“The New Found Land” & "America Seen" at the Ackland Art Museum


  • Ackland Art Museum 101 South Columbia Street Chapel Hill, NC 27599
The New Found Land

The New Found Land

This exhibition highlights prints made by the Franco-Flemish engraver Theodor de Bry (1528-1598) to illustrate the 1590 edition of A Briefe and True Report of the New Found Land of Virginia by Thomas Harriot. De Bry’s images and Harriot’s text offered Europeans a detailed account of the appearance and customs of Native Americans encountered by the British settlers on Roanoke Island, off the coast of what is now North Carolina, in 1585. Published in four languages and widely distributed, the book and its illustrations gave Europeans their first—and lasting—impressions of Native Americans.

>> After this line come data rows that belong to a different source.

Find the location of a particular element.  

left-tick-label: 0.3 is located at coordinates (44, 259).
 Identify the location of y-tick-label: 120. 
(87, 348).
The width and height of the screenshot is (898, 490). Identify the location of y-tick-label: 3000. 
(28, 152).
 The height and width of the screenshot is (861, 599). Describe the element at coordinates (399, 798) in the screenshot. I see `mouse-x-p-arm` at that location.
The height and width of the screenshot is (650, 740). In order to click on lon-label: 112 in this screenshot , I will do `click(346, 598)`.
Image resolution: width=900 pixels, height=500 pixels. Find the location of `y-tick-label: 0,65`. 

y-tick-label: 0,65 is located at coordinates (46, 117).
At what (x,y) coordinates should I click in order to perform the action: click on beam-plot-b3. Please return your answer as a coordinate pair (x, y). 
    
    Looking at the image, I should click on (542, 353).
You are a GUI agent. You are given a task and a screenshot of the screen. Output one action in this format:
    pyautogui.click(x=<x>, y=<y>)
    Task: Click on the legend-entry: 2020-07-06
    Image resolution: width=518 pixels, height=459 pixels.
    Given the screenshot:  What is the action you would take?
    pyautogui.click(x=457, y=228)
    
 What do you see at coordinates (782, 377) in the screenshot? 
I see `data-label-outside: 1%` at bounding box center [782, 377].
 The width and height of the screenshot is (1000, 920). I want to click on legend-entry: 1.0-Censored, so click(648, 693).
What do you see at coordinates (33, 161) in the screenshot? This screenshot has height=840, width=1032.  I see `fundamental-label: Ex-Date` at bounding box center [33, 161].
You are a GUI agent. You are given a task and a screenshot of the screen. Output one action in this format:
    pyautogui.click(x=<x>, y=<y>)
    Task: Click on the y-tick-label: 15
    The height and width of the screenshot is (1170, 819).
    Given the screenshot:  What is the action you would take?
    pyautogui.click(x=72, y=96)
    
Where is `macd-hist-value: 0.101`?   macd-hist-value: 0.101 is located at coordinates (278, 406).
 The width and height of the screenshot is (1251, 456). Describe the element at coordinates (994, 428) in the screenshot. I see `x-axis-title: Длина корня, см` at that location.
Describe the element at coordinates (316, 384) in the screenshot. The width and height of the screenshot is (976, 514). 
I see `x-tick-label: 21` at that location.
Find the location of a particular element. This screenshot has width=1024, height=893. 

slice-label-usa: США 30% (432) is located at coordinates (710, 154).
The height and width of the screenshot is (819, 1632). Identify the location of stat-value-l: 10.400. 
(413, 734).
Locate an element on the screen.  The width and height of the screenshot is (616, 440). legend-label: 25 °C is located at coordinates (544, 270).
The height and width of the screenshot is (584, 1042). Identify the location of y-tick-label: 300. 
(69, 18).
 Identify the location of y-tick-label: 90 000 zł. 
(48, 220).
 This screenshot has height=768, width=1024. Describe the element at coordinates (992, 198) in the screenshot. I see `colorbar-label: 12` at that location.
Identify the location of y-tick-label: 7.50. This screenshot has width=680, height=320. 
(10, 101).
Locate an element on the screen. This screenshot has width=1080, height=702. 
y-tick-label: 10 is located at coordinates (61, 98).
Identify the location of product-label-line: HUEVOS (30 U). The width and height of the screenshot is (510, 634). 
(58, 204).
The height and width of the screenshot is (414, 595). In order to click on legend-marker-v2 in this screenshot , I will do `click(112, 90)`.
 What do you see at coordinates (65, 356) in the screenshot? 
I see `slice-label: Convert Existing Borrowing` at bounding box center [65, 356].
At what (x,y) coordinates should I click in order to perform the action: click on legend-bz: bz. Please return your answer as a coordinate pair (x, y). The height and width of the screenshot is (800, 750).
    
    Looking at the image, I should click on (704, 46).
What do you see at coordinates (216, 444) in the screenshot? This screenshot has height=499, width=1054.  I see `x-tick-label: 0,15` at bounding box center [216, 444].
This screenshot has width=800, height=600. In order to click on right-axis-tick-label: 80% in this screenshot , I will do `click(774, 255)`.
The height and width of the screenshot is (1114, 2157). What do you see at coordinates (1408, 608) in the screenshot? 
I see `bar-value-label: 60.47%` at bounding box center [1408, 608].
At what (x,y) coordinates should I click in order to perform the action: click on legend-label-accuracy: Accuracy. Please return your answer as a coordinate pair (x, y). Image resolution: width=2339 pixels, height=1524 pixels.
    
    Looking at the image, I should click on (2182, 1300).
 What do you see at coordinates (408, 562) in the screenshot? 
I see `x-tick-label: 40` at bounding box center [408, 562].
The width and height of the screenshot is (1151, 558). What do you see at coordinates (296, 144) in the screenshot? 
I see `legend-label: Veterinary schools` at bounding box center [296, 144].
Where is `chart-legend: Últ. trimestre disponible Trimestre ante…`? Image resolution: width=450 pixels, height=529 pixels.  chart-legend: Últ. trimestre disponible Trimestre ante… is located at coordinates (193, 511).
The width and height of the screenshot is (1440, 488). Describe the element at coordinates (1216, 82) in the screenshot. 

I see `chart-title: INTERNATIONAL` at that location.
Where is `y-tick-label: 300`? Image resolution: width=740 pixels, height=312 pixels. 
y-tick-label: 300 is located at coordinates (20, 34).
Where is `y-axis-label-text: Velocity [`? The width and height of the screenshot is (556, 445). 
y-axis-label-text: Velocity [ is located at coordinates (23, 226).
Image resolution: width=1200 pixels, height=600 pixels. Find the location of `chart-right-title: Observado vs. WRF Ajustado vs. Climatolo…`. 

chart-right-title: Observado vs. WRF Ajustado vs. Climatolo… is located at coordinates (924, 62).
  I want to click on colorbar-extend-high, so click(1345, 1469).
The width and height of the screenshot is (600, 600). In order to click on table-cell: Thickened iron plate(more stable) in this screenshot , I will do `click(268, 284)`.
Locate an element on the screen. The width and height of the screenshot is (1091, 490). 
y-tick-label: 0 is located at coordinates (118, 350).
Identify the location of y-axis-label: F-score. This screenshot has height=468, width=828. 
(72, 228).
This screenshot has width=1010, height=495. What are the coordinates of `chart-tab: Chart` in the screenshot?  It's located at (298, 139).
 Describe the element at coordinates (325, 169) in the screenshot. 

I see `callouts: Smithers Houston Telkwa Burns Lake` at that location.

Over 40 compelling engravings, some hand-colored and from various editions of the book, will be supplemented in the exhibition by related materials from two other University collections: the North Carolina Collection in the Wilson Special Collections Library and the North Carolina Archaeological Collection in the Research Laboratories of Archaeology.

 

America Seen: The Hunter and Cathy Allen Collection of Social Realist Prints

31 January 2014 - 13 April 2014

America Seen

America Seen

The 1920s through 1940s were decades of dramatic economic and cultural change in the United States―from the Roaring Twenties to the Great Depression to the New Deal. The period saw substantial growth in print culture in America, as the government instituted the Works Progress Administration (WPA), aiming to put unemployed Americans back to work. The Federal Art Project, a division of the WPA established in 1935, employed artists, including printmakers, to create works inspired by the “American Scene.” Alongside this government patronage, many artists also produced works for organizations such as Associated American Artists, founded in 1934, to deliver original prints directly to the public.

America Seen presents a very recent generous gift to the Ackland of 38 prints―lithographs, wood engravings, etchings, and wood-block prints―made between the mid-1920s and the mid-1940s. Each individual print repays close attention to the artist’s choice of medium and composition.